Gozzano invece rimane un delizioso paese affacciato sul lago d’Orta, a me estremamente caro. E’ da quando ho la patente che appena inizia l’estate mi ci reco con regolarità a fare il bagno, i tuffi dalla piattaforma al lido e infinite partite a beach volley nell’acqua. E’ un luogo dove passo ameni pomeriggi e stacco dalla realtà per qualche ora, secondo motivo per cui non potrà mai avere la mia antipatia.

Venendo al lato sportivo, l’AC calcio Gozzano, come tutti ben sapete, si trova a disputare il secondo campionato professionistico della sua storia. Dopo una salvezza relativamente tranquilla ottenuta lo scorso anno l’obiettivo di questa stagione è quello di ripetersi, e di stabilizzarsi pertanto nel professionismo. Rispetto allo scorso anno è partito Messias ma sono arrivati Barreto, con un passato importante in serie A fra Udinese, Bari e Torino, e, giusto una settimana fa, dopo la partenza dell’altro pezzo da 90 Concas, Francesco Fedato, anche lui con un background in serie B di tutto rispetto. I cusiani non sono partiti splendidamente, ma nell’ultima partita hanno vinto in casa della Pro Vercelli, e sono sicuramente carichi a mille per quella che per loro è la partita della vita.

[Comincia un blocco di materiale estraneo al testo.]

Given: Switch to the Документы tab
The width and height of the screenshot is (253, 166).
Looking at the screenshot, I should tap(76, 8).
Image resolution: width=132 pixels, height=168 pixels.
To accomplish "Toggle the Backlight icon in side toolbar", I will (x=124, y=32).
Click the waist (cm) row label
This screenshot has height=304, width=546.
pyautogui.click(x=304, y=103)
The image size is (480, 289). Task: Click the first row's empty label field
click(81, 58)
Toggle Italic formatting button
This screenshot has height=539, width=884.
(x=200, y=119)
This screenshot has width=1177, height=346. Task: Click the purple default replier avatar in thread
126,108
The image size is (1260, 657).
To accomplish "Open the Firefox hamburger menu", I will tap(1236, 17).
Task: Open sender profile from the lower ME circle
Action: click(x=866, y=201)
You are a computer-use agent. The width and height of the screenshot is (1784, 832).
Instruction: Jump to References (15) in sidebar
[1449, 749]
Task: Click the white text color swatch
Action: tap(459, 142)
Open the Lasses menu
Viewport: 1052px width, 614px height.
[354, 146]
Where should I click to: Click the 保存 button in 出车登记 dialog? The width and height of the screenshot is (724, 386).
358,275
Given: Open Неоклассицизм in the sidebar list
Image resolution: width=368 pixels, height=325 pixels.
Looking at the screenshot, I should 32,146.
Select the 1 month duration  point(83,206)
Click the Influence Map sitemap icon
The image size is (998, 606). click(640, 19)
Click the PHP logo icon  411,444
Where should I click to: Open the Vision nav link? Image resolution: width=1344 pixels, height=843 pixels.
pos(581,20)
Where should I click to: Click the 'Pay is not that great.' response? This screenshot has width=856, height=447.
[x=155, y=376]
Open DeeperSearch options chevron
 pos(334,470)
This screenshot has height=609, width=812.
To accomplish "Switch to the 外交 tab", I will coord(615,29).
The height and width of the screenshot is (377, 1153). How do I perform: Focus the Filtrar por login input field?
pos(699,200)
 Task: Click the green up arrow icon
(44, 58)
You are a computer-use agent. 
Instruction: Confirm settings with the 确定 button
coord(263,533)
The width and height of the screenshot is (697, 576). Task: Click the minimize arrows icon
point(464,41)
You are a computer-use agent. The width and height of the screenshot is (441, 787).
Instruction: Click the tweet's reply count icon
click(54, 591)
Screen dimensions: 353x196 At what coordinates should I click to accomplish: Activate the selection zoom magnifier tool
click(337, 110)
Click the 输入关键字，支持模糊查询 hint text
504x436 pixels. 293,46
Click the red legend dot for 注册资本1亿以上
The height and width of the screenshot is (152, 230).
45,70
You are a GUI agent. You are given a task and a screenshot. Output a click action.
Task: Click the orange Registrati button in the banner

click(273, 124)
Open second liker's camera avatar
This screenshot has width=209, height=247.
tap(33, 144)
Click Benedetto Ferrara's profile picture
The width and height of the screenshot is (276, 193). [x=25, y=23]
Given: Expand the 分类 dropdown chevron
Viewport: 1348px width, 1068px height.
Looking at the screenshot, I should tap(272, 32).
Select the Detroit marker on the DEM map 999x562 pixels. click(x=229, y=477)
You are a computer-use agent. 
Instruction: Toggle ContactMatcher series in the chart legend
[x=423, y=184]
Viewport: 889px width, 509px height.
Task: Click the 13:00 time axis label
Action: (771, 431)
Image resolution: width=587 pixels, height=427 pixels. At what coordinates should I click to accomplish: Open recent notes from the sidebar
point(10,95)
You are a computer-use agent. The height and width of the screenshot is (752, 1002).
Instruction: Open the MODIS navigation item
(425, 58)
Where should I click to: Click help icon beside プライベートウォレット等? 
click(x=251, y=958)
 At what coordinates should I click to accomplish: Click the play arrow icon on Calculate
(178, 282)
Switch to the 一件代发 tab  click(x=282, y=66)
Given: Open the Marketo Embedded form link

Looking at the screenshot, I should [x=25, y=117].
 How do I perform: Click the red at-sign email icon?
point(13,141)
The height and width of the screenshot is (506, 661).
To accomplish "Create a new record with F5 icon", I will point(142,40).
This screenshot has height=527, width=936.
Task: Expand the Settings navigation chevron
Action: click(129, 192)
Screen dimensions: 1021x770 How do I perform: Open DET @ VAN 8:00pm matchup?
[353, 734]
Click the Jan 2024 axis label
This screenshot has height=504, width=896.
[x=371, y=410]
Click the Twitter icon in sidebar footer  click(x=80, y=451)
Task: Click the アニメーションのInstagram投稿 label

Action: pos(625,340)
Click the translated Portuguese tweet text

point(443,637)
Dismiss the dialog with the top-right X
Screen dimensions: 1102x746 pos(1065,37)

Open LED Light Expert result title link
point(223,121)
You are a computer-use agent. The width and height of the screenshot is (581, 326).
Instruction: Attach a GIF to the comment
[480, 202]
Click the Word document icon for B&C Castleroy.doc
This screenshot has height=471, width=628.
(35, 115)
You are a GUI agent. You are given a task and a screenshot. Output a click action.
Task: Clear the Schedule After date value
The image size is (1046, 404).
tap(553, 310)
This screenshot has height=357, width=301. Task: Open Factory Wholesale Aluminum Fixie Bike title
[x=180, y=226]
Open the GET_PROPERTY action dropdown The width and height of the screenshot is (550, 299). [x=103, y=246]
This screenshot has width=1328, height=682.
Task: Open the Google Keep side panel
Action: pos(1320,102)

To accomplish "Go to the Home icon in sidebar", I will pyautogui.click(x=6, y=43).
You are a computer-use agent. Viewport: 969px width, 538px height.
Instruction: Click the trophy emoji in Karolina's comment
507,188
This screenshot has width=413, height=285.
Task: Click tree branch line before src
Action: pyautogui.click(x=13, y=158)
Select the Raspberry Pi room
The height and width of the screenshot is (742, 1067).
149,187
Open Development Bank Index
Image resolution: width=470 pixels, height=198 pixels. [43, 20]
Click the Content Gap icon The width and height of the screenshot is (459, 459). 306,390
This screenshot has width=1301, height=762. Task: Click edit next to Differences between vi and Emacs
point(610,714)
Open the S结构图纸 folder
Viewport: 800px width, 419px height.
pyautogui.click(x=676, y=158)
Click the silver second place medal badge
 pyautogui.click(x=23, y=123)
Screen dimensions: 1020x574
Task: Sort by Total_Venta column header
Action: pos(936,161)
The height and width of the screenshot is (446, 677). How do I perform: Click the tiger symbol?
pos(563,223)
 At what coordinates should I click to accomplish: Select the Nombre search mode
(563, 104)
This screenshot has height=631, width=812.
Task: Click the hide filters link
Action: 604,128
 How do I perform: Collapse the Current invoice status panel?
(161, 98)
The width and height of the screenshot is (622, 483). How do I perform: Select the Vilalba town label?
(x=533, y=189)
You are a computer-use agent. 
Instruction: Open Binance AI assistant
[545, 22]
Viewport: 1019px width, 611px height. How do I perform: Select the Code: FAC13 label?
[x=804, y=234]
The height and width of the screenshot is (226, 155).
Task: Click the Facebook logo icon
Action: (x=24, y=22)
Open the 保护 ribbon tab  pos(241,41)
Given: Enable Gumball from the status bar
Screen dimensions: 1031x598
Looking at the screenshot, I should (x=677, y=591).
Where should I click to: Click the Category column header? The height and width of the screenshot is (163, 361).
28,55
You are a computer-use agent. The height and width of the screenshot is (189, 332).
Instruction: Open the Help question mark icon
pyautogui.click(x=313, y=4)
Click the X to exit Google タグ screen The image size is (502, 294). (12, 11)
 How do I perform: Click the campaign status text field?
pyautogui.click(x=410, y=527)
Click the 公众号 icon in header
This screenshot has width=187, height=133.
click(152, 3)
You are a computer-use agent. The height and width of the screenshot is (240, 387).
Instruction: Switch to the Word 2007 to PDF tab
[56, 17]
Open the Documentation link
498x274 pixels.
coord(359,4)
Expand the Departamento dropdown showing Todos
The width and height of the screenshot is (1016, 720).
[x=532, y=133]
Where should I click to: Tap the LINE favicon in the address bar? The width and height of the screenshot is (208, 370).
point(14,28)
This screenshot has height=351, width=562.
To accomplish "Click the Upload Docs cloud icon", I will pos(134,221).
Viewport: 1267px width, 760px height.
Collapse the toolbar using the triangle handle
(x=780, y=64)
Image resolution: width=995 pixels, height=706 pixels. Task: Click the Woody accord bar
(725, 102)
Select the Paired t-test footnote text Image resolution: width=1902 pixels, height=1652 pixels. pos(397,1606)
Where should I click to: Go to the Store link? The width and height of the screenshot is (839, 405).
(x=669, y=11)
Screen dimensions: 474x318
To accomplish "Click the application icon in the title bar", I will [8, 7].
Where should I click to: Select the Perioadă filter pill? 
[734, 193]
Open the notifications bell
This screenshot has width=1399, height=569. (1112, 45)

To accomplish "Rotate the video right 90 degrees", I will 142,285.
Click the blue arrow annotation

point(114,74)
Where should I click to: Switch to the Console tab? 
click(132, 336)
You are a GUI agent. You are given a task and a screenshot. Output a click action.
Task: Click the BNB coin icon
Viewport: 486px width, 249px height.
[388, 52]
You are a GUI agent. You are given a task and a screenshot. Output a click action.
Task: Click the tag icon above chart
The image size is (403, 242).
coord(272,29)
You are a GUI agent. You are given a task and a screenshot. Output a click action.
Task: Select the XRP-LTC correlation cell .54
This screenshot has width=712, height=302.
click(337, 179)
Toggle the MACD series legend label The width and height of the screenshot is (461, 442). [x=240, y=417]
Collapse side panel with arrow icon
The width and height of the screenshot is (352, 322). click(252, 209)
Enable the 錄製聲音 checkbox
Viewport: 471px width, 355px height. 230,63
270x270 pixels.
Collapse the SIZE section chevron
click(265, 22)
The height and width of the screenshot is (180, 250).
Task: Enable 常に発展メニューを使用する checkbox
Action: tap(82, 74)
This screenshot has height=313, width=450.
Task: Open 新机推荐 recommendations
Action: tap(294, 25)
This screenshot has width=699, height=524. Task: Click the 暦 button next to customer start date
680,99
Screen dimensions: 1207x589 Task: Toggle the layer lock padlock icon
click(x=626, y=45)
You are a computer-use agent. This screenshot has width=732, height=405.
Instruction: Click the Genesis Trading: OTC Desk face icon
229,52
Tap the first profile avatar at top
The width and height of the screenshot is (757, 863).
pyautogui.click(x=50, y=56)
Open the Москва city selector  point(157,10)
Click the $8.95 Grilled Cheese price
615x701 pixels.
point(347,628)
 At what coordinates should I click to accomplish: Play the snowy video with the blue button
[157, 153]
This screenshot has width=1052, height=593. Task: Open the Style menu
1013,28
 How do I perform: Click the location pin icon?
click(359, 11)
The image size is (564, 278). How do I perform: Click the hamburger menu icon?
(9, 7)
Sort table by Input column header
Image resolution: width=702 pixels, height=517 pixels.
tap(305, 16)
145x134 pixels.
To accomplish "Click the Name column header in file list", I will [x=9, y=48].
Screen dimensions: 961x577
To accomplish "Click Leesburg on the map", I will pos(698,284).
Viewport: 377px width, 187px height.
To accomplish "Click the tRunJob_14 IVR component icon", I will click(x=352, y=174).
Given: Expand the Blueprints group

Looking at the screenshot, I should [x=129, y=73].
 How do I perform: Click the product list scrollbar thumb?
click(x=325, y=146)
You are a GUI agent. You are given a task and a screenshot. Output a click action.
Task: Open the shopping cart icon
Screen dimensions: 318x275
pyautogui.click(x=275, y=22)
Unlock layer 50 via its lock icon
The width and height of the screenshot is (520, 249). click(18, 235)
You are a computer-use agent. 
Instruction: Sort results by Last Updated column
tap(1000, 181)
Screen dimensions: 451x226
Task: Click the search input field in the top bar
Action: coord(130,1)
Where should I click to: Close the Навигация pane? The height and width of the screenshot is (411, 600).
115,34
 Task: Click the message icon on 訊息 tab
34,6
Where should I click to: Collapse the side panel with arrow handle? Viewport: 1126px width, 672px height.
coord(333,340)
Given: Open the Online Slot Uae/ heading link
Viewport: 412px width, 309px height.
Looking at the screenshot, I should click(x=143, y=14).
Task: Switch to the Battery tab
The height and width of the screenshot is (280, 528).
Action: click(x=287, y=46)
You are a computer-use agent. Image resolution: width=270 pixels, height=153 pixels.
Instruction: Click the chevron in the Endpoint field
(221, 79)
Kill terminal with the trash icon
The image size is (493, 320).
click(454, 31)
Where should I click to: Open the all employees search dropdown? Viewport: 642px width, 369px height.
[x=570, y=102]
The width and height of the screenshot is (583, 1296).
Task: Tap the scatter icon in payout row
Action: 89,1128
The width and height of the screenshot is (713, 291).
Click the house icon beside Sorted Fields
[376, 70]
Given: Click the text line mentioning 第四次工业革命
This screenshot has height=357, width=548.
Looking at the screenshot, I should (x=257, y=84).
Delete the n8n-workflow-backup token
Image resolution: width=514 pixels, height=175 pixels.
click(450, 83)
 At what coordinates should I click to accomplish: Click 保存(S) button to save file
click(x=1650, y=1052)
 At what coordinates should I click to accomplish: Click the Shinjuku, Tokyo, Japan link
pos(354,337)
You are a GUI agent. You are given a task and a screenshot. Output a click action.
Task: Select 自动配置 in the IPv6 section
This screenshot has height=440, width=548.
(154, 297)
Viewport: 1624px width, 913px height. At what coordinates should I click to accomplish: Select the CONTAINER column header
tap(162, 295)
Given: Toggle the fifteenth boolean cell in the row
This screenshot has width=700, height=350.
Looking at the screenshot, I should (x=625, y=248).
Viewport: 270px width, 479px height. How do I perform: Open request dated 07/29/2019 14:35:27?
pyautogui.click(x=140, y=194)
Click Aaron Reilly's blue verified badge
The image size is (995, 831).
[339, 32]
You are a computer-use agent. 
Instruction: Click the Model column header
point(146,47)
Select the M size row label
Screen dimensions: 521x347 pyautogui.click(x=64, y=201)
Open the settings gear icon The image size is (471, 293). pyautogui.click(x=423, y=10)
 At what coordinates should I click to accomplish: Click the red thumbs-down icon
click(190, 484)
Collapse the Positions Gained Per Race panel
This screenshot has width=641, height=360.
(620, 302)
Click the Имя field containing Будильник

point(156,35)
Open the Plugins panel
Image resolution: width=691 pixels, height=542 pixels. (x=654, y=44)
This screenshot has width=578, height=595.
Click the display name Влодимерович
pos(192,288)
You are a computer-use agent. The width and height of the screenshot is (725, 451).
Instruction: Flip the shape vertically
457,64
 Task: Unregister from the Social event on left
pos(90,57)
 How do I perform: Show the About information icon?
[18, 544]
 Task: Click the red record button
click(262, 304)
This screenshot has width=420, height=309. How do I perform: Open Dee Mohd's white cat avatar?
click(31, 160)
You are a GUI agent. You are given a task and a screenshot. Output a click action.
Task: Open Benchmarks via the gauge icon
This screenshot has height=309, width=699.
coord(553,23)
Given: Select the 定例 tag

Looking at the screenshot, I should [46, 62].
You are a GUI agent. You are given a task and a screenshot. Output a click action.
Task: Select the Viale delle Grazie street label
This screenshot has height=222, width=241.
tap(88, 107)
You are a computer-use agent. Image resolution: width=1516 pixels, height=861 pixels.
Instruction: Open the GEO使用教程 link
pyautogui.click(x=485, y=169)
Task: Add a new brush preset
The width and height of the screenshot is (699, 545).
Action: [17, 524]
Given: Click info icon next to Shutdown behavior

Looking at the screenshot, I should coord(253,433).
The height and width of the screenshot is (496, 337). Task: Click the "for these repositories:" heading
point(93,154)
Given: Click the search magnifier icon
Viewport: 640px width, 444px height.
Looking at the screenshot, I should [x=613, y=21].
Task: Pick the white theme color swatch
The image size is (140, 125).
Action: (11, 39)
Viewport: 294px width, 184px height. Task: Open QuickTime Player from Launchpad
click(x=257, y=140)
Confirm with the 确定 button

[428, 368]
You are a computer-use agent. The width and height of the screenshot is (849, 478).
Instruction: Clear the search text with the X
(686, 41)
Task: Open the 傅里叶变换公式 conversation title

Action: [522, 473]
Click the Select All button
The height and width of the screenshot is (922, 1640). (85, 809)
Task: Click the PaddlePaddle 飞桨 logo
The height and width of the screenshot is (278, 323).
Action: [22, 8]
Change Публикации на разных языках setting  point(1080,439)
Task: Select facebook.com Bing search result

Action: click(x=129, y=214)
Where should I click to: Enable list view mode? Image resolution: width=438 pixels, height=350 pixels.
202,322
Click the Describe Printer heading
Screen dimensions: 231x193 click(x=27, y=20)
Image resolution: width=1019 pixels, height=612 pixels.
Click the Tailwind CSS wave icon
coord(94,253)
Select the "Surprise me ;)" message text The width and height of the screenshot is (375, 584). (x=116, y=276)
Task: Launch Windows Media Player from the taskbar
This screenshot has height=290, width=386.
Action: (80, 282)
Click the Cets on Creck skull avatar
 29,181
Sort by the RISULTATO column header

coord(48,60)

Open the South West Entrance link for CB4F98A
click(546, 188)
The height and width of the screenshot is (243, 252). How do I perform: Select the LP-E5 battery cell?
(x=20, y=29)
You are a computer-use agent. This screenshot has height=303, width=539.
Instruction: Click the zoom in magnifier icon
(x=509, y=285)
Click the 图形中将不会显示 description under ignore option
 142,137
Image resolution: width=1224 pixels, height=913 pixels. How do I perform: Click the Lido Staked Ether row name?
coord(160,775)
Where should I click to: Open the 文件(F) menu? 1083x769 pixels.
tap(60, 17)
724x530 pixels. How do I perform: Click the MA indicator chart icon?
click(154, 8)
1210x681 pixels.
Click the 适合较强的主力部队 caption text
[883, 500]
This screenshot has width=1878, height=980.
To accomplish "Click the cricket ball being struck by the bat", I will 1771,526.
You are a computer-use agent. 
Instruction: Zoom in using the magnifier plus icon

Quanto ai ragazzi di mister Banchieri l’augurio è che scendano in campo con il solito carisma, orgogliosi come sempre della maglia azzurra che indossano, senza accontentarsi del terzo pareggino di fila, ma che entrino in campo per vincere. Forza ragazzi, domani uno spicchio del rinnovato d’Albertas sarà stracolmo di azzurro per voi!